This page summarises and displays the Employment Relations Authority (ERA) determination Payal v JB Hospitality Ltd [2026] NZERA 18. The Authority found the employee was constructively dismissed after serious wage and employment standards failures.
Case summary
- Citation: Payal v JB Hospitality Ltd [2026] NZERA 18
- Determination date: 13 January 2026
- Member: Sarah Kennedy-Martin
- Location: Wellington (investigation meeting held 5 December 2024, Palmerston North)
- Employer: JB Hospitality Limited (Stunned Mullet Bar, Palmerston North)
- Director / second respondent: Manpreet Singh
Full determination (PDF): https://determinations.era.govt.nz/assets/elawpdf/2026/2026-NZERA-18.pdf
What the case was about
The applicant travelled to New Zealand on an Accredited Employer Work Visa to work as a duty manager. She alleged that she was not paid wages for the first month, was underpaid for the hours worked after wage payments started, was required to pay wages to another employee, and faced working conditions (including long hours and lack of breaks) that made continuing employment untenable.
Key findings (plain English)
- Constructive dismissal: The Authority was satisfied the employer's breaches were serious enough that resignation was reasonably foreseeable.
- Wage and holiday arrears: In the absence of reliable wage and time records, the Authority relied on the evidence available and found arrears were owed.
- Premium payment: A payment directed to be made to another employee was treated as an unlawful premium payment and ordered to be repaid.
- Director involvement: Leave was granted for recovery from the director if the company defaults, under the employment standards "person involved" provisions.

[Data excerpts]
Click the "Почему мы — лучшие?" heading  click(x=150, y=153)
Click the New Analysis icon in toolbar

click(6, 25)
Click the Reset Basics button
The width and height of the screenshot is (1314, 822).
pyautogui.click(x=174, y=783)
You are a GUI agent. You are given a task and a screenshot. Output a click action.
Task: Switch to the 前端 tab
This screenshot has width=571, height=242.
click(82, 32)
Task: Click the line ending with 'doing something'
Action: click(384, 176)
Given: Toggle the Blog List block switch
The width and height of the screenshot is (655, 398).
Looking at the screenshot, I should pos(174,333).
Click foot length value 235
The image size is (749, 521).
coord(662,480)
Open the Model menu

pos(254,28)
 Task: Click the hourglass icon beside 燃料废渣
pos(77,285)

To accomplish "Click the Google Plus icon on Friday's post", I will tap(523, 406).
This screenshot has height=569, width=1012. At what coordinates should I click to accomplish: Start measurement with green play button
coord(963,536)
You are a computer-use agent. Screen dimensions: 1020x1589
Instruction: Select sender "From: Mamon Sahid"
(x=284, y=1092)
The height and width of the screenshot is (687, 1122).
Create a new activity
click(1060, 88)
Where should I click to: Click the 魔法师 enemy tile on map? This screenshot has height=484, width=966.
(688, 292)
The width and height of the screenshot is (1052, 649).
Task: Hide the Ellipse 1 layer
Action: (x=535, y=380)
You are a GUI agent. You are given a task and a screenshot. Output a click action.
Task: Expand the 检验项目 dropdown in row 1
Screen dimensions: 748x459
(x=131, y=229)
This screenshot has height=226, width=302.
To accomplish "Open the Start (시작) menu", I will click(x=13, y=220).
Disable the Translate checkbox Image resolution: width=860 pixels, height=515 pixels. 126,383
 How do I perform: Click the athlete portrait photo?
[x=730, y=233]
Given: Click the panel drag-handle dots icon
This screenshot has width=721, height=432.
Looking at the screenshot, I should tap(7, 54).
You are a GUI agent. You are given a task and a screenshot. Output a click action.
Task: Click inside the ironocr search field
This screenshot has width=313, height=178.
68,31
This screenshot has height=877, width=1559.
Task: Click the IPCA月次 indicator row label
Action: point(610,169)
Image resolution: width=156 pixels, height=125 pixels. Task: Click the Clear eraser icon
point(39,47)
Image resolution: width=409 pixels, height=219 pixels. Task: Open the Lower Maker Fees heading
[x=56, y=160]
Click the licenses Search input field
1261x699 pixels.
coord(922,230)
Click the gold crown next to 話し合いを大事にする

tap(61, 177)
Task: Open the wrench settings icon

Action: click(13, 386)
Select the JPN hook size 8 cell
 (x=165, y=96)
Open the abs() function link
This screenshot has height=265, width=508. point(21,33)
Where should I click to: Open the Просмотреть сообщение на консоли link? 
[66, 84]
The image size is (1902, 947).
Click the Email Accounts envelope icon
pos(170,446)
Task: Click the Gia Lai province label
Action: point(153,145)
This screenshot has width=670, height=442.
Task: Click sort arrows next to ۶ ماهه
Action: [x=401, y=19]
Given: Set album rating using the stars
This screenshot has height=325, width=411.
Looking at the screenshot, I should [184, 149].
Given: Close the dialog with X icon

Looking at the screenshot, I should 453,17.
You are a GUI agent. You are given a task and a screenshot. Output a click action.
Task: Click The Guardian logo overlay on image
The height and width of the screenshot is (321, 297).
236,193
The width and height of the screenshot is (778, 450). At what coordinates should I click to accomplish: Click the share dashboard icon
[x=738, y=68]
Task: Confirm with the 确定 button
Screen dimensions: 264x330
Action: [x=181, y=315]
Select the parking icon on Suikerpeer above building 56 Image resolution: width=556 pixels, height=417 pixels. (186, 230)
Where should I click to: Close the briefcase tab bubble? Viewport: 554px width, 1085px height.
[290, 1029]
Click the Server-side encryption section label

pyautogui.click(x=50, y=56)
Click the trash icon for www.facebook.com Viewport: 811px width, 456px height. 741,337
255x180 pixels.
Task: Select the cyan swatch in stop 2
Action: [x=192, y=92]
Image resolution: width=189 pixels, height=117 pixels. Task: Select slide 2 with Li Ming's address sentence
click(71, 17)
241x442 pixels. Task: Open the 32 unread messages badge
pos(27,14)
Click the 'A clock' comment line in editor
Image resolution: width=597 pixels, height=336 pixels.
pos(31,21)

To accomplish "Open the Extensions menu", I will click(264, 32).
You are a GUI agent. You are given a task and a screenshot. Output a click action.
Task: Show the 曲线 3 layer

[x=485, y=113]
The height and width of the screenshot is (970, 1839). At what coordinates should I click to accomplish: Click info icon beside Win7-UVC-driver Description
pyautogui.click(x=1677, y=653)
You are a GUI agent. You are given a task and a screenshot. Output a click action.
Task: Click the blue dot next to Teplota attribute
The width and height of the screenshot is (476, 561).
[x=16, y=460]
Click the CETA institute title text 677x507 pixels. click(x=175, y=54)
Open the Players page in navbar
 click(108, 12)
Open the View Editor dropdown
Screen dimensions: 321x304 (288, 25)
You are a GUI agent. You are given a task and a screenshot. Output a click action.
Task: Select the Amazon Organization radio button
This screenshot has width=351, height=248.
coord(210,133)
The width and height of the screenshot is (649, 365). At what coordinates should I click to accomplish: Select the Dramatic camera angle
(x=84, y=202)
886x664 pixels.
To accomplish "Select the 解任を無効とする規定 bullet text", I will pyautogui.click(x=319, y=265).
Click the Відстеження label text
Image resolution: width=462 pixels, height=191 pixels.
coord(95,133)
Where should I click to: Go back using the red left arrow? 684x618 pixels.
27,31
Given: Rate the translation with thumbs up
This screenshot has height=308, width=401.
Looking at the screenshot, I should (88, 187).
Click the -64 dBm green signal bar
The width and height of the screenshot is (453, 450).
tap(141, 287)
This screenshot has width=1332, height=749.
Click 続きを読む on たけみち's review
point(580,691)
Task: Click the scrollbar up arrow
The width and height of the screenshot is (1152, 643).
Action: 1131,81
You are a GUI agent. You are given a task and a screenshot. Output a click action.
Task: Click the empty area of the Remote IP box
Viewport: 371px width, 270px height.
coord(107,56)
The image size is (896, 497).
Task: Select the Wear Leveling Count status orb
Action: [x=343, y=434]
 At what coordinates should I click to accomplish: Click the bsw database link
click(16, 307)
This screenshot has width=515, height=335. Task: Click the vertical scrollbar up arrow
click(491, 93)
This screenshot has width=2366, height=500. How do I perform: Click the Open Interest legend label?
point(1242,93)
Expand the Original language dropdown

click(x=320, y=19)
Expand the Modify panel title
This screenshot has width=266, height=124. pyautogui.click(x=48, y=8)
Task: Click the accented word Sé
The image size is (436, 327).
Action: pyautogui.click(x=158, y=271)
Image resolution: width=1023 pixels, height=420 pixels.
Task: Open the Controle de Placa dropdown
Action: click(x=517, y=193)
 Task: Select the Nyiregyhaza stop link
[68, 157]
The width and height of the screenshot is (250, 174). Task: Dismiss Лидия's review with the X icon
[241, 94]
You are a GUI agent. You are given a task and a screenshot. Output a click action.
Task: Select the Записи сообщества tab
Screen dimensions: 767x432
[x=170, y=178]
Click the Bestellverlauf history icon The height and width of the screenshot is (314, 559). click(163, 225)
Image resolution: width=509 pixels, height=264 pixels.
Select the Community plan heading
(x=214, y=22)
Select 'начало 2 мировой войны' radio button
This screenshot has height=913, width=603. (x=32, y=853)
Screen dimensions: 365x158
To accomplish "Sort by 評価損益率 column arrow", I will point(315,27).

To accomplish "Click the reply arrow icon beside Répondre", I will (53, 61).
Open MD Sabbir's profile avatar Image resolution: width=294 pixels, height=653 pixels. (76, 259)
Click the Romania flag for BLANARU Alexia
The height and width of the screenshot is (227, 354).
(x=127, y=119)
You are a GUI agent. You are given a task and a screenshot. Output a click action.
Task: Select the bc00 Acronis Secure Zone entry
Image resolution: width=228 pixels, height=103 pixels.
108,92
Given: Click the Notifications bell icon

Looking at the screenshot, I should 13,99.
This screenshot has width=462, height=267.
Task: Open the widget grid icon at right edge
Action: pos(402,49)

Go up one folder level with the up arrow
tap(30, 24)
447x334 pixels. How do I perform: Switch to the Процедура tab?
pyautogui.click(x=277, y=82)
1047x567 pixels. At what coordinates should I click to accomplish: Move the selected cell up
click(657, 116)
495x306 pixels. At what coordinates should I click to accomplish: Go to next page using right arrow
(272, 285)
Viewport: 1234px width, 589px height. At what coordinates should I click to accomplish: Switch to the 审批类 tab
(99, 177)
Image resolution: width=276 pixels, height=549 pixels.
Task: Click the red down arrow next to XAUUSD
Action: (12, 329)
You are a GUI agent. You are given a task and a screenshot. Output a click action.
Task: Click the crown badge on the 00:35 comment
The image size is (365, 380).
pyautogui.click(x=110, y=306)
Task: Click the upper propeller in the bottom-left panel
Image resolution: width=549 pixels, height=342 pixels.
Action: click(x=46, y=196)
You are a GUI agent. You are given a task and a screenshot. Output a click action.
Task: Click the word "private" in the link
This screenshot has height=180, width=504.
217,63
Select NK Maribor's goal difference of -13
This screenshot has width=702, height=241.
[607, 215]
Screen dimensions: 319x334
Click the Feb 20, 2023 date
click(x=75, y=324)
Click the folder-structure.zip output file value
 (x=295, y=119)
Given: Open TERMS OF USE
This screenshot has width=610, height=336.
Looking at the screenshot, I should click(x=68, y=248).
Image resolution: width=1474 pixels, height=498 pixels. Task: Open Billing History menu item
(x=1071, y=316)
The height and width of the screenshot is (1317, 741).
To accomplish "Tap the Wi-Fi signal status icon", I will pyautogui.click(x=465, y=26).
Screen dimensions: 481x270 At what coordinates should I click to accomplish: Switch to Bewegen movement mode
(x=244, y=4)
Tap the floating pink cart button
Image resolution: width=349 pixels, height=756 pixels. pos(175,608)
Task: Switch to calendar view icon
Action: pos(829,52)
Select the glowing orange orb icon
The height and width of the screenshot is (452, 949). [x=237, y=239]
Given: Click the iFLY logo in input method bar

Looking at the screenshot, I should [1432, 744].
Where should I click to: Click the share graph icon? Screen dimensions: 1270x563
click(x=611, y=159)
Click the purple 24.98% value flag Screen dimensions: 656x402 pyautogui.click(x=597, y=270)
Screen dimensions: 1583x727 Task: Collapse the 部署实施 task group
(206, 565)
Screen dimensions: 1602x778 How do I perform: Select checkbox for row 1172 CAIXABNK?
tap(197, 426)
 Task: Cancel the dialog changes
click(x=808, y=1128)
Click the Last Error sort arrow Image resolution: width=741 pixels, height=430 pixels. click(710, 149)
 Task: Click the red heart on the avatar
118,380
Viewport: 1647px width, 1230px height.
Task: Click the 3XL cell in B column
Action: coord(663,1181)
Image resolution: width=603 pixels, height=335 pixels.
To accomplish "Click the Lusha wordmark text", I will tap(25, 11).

> **Exercise requirements**
[A] From the ERA case summary, write out everything from "This page summarises" down to "employment standards failures.".
[B] Write what comes next in the summary of the Payal v JB Hospitality Ltd determination, picking up from where that summary stops.

> **Solved problems**
[A]
This page summarises and displays the Employment Relations Authority (ERA) determination Payal v JB Hospitality Ltd [2026] NZERA 18. The Authority found the employee was constructively dismissed after serious wage and employment standards failures.

[B]
- Penalties: The Authority recorded that penalties were not able to be ordered because the penalty application was out of time.
Orders made (amounts)
- $22,000.00 compensation for humiliation, loss of dignity and injury to feelings (Employment Relations Act 2000, s 123(1)(c))
- $23,938.20 lost wages (Employment Relations Act 2000, s 123(1)(b))
- $17,303.07 wage and holiday arrears (Employment Relations Act 2000, s 131)
- $1,300.00 repayment of premium payment (Wages Protection Act 1983, s 12A)
- $71.55 filing fee contribution
Director liability note: The determination records that Manpreet Singh was a "person involved" and may be liable if the company defaults on payment.
Practical lessons for employers
- Pay correctly and on time. Non-payment is treated as a fundamental breach and can support a constructive dismissal finding.
- Keep wage and time records. Missing or unreliable records usually harms the employer's ability to defend arrears claims.
- Do not route wages through third parties. Directing an employee to pay wages to someone else can create serious legal risk (including unlawful premium payment issues).
- Breaks and minimum standards matter. Rest and meal break failures and minimum wage issues can compound liability and the seriousness of the breach.
- Penalty timing matters. If penalties are sought, the limitation period must be met.